▶ Short problem:
Render the data below as a JSON list of strings, with one string per line and blank lines omitted.

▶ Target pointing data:
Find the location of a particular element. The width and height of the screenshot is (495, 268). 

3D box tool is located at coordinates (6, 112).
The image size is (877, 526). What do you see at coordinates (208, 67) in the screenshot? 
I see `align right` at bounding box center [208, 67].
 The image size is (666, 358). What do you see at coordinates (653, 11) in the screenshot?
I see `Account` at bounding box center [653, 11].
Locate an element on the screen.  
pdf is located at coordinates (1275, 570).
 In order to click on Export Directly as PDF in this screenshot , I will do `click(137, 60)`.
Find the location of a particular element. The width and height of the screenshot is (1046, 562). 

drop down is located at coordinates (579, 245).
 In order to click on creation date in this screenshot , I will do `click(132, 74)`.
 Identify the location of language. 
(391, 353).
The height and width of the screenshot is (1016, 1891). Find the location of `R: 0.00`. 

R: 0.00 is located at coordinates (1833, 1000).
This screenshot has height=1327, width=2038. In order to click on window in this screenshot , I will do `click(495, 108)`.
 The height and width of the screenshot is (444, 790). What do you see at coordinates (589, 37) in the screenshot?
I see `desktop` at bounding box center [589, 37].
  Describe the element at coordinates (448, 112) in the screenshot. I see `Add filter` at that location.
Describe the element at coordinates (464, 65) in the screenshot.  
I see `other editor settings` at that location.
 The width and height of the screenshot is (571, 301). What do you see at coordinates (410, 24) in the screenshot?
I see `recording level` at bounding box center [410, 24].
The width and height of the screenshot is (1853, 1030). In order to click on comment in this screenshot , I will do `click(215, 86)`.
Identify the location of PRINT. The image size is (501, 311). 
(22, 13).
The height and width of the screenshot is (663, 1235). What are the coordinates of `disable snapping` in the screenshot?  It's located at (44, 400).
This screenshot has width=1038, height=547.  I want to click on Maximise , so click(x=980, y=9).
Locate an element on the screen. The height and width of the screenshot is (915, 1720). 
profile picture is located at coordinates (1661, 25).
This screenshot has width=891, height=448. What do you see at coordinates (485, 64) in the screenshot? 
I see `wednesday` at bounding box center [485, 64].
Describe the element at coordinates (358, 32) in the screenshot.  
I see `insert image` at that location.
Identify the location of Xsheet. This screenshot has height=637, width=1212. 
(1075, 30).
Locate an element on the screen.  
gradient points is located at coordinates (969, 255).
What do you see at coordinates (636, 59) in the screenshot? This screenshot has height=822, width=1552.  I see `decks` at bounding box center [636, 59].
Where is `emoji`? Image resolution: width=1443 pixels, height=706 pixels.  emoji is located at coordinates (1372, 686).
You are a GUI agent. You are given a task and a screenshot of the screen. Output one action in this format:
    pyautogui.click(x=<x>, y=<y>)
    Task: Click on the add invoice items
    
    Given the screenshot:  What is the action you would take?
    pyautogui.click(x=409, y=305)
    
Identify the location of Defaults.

▶ Task response:
[
  "Find the location of a particular element. The width and height of the screenshot is (495, 268). ",
  "3D box tool is located at coordinates (6, 112).",
  "The image size is (877, 526). What do you see at coordinates (208, 67) in the screenshot? ",
  "I see `align right` at bounding box center [208, 67].",
  " The image size is (666, 358). What do you see at coordinates (653, 11) in the screenshot?",
  "I see `Account` at bounding box center [653, 11].",
  "Locate an element on the screen.  ",
  "pdf is located at coordinates (1275, 570).",
  " In order to click on Export Directly as PDF in this screenshot , I will do `click(137, 60)`.",
  "Find the location of a particular element. The width and height of the screenshot is (1046, 562). ",
  "drop down is located at coordinates (579, 245).",
  " In order to click on creation date in this screenshot , I will do `click(132, 74)`.",
  " Identify the location of language. ",
  "(391, 353).",
  "The height and width of the screenshot is (1016, 1891). Find the location of `R: 0.00`. ",
  "R: 0.00 is located at coordinates (1833, 1000).",
  "This screenshot has height=1327, width=2038. In order to click on window in this screenshot , I will do `click(495, 108)`.",
  " The height and width of the screenshot is (444, 790). What do you see at coordinates (589, 37) in the screenshot?",
  "I see `desktop` at bounding box center [589, 37].",
  "  Describe the element at coordinates (448, 112) in the screenshot. I see `Add filter` at that location.",
  "Describe the element at coordinates (464, 65) in the screenshot.  ",
  "I see `other editor settings` at that location.",
  " The width and height of the screenshot is (571, 301). What do you see at coordinates (410, 24) in the screenshot?",
  "I see `recording level` at bounding box center [410, 24].",
  "The width and height of the screenshot is (1853, 1030). In order to click on comment in this screenshot , I will do `click(215, 86)`.",
  "Identify the location of PRINT. The image size is (501, 311). ",
  "(22, 13).",
  "The height and width of the screenshot is (663, 1235). What are the coordinates of `disable snapping` in the screenshot?  It's located at (44, 400).",
  "This screenshot has width=1038, height=547.  I want to click on Maximise , so click(x=980, y=9).",
  "Locate an element on the screen. The height and width of the screenshot is (915, 1720). ",
  "profile picture is located at coordinates (1661, 25).",
  "This screenshot has width=891, height=448. What do you see at coordinates (485, 64) in the screenshot? ",
  "I see `wednesday` at bounding box center [485, 64].",
  "Describe the element at coordinates (358, 32) in the screenshot.  ",
  "I see `insert image` at that location.",
  "Identify the location of Xsheet. This screenshot has height=637, width=1212. ",
  "(1075, 30).",
  "Locate an element on the screen.  ",
  "gradient points is located at coordinates (969, 255).",
  "What do you see at coordinates (636, 59) in the screenshot? This screenshot has height=822, width=1552.  I see `decks` at bounding box center [636, 59].",
  "Where is `emoji`? Image resolution: width=1443 pixels, height=706 pixels.  emoji is located at coordinates (1372, 686).",
  "You are a GUI agent. You are given a task and a screenshot of the screen. Output one action in this format:",
  "    pyautogui.click(x=<x>, y=<y>)",
  "    Task: Click on the add invoice items",
  "    Given the screenshot:  What is the action you would take?",
  "    pyautogui.click(x=409, y=305)",
  "Identify the location of Defaults."
]